The Securities and Exchange Commission (SEC) has once more turned down applications for a Bitcoin spot exchange-traded fund (ETF) to be issued in the United States.
The latest proposal for a spot Bitcoin ETF had been submitted by 21Shares, the global crypto ETF provider, and ARK Invest of Cathie Wood.
The ETF
The two companies had joined hands together for launching the ARK 21Shares Bitcoin ETF for the second time.
The application for the Bitcoin spot ETF had been filed on May 13th last year initially. This was a month after Ark’s application had already been rejected for getting the product listed on BZX.
The ETF is essentially a financial product that offers investors exposure to the underlying asset indirectly. This can come in handy for people who want to invest in items that are often difficult to store or own on their own.
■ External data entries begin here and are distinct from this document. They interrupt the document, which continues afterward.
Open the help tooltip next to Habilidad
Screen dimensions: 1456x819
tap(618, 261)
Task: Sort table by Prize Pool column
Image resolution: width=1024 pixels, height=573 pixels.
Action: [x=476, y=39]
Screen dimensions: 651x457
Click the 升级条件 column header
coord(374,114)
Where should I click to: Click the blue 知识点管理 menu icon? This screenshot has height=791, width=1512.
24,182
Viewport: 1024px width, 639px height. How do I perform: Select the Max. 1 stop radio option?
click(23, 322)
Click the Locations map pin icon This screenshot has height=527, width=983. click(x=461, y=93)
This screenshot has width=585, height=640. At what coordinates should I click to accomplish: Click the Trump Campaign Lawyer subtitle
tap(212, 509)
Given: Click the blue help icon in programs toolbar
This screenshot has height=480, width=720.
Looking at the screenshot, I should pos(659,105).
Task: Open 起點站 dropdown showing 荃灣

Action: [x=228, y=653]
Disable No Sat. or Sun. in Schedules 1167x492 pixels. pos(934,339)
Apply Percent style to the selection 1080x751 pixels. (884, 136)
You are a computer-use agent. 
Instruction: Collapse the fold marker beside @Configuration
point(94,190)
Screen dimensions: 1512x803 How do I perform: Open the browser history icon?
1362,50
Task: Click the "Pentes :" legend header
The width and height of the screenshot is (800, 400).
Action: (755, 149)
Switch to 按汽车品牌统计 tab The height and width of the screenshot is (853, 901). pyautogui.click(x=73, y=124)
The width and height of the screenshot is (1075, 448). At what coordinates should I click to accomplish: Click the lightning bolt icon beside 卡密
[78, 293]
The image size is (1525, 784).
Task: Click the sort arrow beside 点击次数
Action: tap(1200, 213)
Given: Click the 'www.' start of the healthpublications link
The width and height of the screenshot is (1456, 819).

Some examples of these assets include gold and now cryptocurrency has also been added to the mix. The rationale behind the SEC’s decision to turn down the application remains the same as the last time.
The agency said that Ark had not been able to demonstrate that the investing public can be offered adequate protection by the rules of its exchange against manipulative and fraudulent practices and acts.
The rejection
According to the SEC, the Exchange Act Section 6(b)(5) outlines the obligations that an exchange has to meet before listing a bitcoin-based ETP.
The obligations that are outlined under the said Act are aimed at ensuring that investors are adequately protected from risks associated with the asset, which are quite high in the case of crypto.
If an ETF is approved, it would mean that institutions would be able to purchase bitcoin, something they are unable to do so right now because of the internal charter.
Therefore, crypto bulls are very eager to have such a product launched in the market, but the regulatory bodies are not so keen on it.
Other ETFs
In comparison, the SEC had willingly granted permission for the launch of a number of futures Bitcoin ETFs that had been rolled out in October 2021.
The first one to hit the market was the ProShares Bitcoin Strategy ETF and it saw one of the most active opening days in the history of the New York Stock Exchange (NYSE).
The difference between spot and futures ETFs is that the latter have Bitcoin futures contracts backing them, which is essentially a promise of buying bitcoin at a future date.
The Bitcoin futures market, unlike the Bitcoin spot market, is thoroughly regulated where it is possible for an ETF to have a surveillance sharing agreement like the CME Bitcoin futures market.
Grayscale had also filed for Bitcoin spot ETF and had said that it could also strike an agreement for surveillance sharing with the same market.
But, the SEC said that CME Bitcoin futures and spot Bitcoin are not adequately related and rejected its application.
This has prompted Grayscale to file a lawsuit against the SEC.